Grafana Alerting uses the Prometheus model of separating the evaluation of alert rules from the delivering of notifications. In this model, the evaluation of alert rules is done in the alert generator and the delivering of notifications is done in the alert receiver. In Grafana Alerting, the alert generator is the Scheduler and the receiver is the Alertmanager.
When running multiple instances of Grafana, all alert rules are evaluated on all instances. You can think of the evaluation of alert rules as being duplicated by the number of running Grafana instances. This is how Grafana Alerting makes sure that as long as at least one Grafana instance is working, alert rules are still be evaluated and notifications for alerts are still sent.
You can find this duplication in state history and it is a good way to confirm if you are using high availability.
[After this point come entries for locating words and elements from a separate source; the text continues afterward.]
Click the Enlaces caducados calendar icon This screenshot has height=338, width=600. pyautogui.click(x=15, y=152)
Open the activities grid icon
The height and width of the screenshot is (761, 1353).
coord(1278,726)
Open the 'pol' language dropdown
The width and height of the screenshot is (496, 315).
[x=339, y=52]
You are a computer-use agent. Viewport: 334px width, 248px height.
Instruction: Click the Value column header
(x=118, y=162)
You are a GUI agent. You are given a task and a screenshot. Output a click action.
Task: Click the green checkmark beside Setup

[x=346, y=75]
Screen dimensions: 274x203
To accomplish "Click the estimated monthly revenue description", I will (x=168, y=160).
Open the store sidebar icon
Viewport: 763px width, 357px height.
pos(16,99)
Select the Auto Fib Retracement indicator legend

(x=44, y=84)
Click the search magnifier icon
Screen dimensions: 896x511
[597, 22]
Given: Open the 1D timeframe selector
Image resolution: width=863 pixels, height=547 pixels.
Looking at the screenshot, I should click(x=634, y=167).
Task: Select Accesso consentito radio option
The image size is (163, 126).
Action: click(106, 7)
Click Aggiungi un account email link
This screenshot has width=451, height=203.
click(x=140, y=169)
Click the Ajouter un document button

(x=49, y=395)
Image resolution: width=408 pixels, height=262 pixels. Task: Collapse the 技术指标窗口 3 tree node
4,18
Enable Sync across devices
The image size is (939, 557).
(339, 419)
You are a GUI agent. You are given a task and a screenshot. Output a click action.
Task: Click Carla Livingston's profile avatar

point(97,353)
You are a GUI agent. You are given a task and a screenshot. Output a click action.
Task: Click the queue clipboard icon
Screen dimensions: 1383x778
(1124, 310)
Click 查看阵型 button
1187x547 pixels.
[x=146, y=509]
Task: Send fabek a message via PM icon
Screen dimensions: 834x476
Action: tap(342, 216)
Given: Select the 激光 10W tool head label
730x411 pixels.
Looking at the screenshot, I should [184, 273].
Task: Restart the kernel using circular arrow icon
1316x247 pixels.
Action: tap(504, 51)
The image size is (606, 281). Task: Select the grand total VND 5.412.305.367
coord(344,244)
While the alert generator evaluates all alert rules on all instances, the alert receiver makes a best-effort attempt to avoid sending duplicate notifications. Alertmanager chooses availability over consistency, which may result in occasional duplicated or out-of-order notifications. It takes the opinion that duplicate or out-of-order notifications are better than no notifications.
The Alertmanager uses a gossip protocol to share information about notifications between Grafana instances. It also gossips silences, which means a silence created on one Grafana instance is replicated to all other Grafana instances. Both notifications and silences are persisted to the database periodically, and during graceful shut down.
If using a mix of `execute_alerts=false` and `execute_alerts=true` on the HA nodes, since the alert state is not shared amongst the Grafana instances, the instances with `execute_alerts=false` do not show any alert status.
This is because the HA settings (`ha_peers`, etc) only apply to the alert notification delivery (i.e. de-duplication of alert notifications, and silences, as mentioned above).
Since gossiping of notifications and silences uses both TCP and UDP port `9094`, ensure that each Grafana instance is able to accept incoming connections on these ports.
**To enable high availability support:**
1. In your custom configuration file ($WORKING_DIR/conf/custom.ini), go to the `[unified_alerting]` section.
1. Set `[ha_peers]` to the number of hosts for each Grafana instance in the cluster (using a format of host:port), for example, `ha_peers=10.0.0.5:9094,10.0.0.6:9094,10.0.0.7:9094`.
1. Set `[ha_listen_address]` to the instance IP address using a format of `host:port` (or the [Pod's](https://kubernetes.io/docs/concepts/workloads/pods/) IP in the case of using Kubernetes).
1. Set `[ha_peer_timeout]` in the `[unified_alerting]` section of the custom.ini to specify the time to wait for an instance to send a notification via the Alertmanager. The default value is 15s, but it may increase if Grafana servers are located in different geographic regions or if the network latency between them is high.
1. Optional: Set the username and password if authentication is enabled on the Redis server using `ha_redis_username` and `ha_redis_password`.
1. Optional: Set `ha_redis_prefix` to something unique if you plan to share the Redis server with multiple Grafana instances.
1. Optional: Set `ha_redis_tls_enabled` to `true` and configure the corresponding `ha_redis_tls_*` fields to secure communications between Grafana and Redis with Transport Layer Security (TLS).